A future course I for one would be interested in seeing would be how to connect a domain to an EC2 instance in as generic a way as possible (i.e. not dependent on a particular registrar), and in particular, how to set up a TLS certificate for https (perhaps with Let's Encrypt as the certificate authority.

Super minor feedback (I mean, the course was basically flawless) would be to add the end result to the intro: "This is what we will be building in this course: here is Ghost, open source blogging software running on an AWS EC2 instance on the free tier."
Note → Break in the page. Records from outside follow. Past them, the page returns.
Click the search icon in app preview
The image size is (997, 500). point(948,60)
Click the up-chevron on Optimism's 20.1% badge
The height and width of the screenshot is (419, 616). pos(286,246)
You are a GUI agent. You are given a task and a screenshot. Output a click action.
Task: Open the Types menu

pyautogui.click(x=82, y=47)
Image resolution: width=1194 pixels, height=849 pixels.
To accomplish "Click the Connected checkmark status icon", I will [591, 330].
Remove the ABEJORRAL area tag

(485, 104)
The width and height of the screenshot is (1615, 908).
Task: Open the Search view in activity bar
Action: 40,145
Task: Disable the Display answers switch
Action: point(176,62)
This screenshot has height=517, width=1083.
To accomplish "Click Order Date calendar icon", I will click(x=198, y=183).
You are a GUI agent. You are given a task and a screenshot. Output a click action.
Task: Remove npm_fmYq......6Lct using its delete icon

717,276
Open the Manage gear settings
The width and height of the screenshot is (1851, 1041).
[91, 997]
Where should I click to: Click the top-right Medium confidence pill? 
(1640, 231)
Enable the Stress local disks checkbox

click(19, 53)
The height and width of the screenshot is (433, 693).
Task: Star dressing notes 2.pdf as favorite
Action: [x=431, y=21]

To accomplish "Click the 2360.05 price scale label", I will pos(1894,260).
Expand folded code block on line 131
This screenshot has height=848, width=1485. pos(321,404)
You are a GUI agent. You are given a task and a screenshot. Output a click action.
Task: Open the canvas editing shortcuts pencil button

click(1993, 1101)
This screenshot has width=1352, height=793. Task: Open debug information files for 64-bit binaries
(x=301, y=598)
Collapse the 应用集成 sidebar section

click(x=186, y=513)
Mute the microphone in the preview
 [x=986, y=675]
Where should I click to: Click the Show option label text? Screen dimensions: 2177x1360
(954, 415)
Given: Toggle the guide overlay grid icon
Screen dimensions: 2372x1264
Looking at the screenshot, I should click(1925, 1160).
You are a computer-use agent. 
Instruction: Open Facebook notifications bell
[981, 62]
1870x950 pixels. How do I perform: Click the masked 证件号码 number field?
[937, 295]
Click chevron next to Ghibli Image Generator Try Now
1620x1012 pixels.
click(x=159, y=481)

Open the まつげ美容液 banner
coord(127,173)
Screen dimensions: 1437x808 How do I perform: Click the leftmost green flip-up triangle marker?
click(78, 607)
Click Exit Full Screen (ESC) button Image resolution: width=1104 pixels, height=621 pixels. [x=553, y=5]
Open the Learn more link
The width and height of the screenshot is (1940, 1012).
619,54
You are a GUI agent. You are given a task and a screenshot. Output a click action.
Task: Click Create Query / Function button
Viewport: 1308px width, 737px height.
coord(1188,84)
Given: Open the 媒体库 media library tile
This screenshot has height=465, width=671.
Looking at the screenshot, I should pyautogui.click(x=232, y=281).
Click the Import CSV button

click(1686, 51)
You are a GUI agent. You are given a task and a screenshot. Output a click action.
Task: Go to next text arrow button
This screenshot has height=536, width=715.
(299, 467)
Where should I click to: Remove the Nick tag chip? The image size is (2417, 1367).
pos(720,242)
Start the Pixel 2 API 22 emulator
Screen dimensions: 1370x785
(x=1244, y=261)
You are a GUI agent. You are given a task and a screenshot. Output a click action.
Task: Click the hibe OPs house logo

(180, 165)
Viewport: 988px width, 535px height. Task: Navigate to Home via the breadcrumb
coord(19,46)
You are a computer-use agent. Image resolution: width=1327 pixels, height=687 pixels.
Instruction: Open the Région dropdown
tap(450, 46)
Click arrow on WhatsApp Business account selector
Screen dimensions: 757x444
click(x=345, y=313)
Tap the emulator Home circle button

I look forward to more courses from Sam Julien!

Sam Julien
Sam Julieninstructor
~ 4 years ago

Hey Rendall, thank you so much for the kind words and helpful feedback!

blainewishart
blainewishart
~ 3 years ago

This looks like a useful introduction to both Ghost and AWS. I watched the last segment — where do we go from here. It would be useful I'm sure. But, what I need is somewhat different. For me, Ghost is great as a user, but expensive to run unless running serverless. I think a great follow on course would be: "How to convert your AWS Ghost site to a serverless sight using Lambda and serverless RDS or Aurora." That would, I think, result in a very economical Ghost installation. I realise, that many could simply run the free tier, but many can't and in any case, it would ve a great case study as the Ghost system is clearly defined and widely used.